Cusum plots – construction and properties
Cusums are the cumulative sum of standardized deviations from a target specification, calculated as a running sum of data (zis) normalized to the dataset mean (m) and standard deviation (σ). To calculate Cusums, data are first standardized (Eq. (1)):
| zi = (xi-m)/σ | (1) |
where zi is the standardized value for xi, the ith value in the time series. Second, the cumulative sum of standardized values is calculated (Eq. (2)):
| zis = zi + zis-1 | (2) |
The distribution of resulting Cusum series has a mean = 0 and a σ = 1. Units for zis are multiples of the σ. In Cusum space, positive zis values indicate a deviation of xi above the mean, while negative zis values indicate a deviation below the mean. Decreasing and increasing slopes in Cusum trends indicate values (on average) below and above the dataset mean, respectively. Breakpoints where Cusum trends transition from negative to positive slopes (or vice versa), represent a shift in the data values from lower to higher than the dataset mean (or vice versa). To make the Cusum calculations explicit, an Excel spreadsheet is provided showing the simple calculations made to generate the Cusums presented in the figures as supplementary material.
Visualization and interpretation of Cusum plots
In order to make examples easily reproducible, publicly available data collected by the Florida Coastal Everglades Long Term Ecological Research (FCE-LTER) project were used, which can be accessed via the project’s online database (http://fcelter.fiu.edu/data/core). Daily raw total phosphorus (TP) concentration data (dataset: LT_ND_Grahl_001 [19]) from SRS-5, located within the tidal zone of the Shark River in the Florida Everglades were binned to monthly averages and are presented as a time series in Fig. 1A with data points distinguished by color as above or below the time series mean. Clearly, there are extended, contiguous periods where TP data is higher or lower than the dataset average. Data were standardized using Eq. (1) (Fig. 1B), and then the Cusum was calculated using Eq. (2) to produce a transformed time series (Fig. 1C). Consistently negative slopes indicate periods when the majority of values are below the dataset average, while positive slopes indicate periods when the majority of values are above the dataset average.
Fig. 1.
A) monthly data for total phosphorus (TP) concentrations collected at SRS-5 color-coded as above average (black) and below average (gray) values, with the dataset mean shown as a horizontal black line. B) Using Eq. (1), data are standardized by dataset mean and standard deviation. C) Using Eq. (2), cumulative sums (Cusums) of standardized data are calculated. Key features of Cusums, including increasing and decreasing slopes, and breakpoints are indicated.
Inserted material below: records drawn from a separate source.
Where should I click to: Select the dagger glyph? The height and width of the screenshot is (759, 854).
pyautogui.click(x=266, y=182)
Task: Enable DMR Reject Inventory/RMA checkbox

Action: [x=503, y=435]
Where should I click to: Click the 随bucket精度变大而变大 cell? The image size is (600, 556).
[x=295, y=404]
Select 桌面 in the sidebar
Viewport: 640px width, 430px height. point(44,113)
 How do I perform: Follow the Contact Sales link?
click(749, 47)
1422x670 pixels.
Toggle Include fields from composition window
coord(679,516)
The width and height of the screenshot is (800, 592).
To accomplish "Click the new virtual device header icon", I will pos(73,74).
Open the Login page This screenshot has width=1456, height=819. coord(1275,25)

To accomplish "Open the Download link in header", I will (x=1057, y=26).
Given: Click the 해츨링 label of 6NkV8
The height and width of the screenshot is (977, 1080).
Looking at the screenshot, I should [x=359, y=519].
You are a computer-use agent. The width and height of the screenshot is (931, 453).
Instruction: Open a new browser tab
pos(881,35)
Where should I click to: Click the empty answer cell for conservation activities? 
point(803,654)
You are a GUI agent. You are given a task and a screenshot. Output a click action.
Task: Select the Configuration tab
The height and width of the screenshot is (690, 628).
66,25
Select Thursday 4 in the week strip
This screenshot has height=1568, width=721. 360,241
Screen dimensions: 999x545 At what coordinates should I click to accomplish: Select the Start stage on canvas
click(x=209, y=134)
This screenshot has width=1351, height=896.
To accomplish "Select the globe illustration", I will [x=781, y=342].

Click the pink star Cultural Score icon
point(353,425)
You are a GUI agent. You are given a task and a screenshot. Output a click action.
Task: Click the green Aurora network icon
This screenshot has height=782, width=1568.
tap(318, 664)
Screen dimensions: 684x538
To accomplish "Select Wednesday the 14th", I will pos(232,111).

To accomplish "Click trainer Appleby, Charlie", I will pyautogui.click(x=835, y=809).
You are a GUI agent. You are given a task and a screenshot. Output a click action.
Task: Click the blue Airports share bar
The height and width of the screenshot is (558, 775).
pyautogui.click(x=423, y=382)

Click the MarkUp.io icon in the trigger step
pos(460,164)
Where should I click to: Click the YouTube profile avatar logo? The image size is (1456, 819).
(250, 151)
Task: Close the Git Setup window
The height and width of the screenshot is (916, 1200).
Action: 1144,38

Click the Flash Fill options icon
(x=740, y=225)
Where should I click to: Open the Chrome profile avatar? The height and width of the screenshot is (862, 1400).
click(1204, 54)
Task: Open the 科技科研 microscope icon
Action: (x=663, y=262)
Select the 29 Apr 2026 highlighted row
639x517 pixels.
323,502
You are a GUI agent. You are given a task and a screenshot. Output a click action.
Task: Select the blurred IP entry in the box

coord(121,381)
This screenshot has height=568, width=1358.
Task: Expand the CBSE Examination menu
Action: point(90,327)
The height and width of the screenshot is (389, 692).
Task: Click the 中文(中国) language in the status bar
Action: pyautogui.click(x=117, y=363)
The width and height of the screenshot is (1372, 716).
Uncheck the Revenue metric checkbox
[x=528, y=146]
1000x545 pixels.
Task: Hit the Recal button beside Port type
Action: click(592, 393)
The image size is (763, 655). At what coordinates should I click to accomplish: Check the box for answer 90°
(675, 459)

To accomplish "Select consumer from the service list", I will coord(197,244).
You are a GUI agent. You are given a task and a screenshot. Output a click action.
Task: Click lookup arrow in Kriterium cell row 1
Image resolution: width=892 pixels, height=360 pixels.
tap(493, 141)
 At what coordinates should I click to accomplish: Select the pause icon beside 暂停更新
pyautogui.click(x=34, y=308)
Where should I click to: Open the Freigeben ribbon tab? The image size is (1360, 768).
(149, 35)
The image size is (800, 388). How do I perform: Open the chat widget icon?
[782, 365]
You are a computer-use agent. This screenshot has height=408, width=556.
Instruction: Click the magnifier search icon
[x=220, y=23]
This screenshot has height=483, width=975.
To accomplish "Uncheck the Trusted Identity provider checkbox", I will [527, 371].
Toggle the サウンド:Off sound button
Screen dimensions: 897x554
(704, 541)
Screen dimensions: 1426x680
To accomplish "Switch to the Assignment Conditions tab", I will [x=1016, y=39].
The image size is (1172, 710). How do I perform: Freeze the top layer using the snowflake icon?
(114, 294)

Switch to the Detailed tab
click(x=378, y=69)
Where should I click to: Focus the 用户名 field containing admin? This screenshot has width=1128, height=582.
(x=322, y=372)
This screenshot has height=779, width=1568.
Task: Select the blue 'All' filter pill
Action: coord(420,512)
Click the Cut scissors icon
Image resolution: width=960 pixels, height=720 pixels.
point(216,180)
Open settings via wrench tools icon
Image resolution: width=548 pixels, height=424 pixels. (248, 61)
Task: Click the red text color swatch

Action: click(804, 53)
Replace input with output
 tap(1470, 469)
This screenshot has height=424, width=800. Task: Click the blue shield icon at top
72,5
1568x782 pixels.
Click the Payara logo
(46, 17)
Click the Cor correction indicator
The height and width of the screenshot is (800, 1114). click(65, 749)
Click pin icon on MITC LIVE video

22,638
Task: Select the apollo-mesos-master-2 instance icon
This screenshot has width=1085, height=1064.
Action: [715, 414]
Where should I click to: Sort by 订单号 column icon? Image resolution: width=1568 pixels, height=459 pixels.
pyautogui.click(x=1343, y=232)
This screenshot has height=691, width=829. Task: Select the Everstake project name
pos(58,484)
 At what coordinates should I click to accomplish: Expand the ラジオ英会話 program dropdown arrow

Statistical robustness of the Cusum approach
Along with the benefits of simple calculation, the Cusum methodology is particularly well-suited for complex ecological datasets, where conventional data analysis is often plagued by issues related to data gaps, different statistical distributions, and noise. To test the potential impact of each of these confounding factors on Cusum-transformed data, examinations of each confounding factor are presented through manipulation of the raw TP data by: 1) creating random gaps in the dataset; 2) altering the data distribution; and 3) adding white noise. Changes in Cusum characteristics based on these manipulations were quantified using the Nash-Sutcliffe model efficiency coefficient (NSE, [20]), typically used to assess goodness-of-fit of hydrologic models, where NSE = 1 indicates a perfect fit. Prior to testing, data were normalized between 0 and 1, then NSE statistics were calculated in R using the hydroGOF package ([21]).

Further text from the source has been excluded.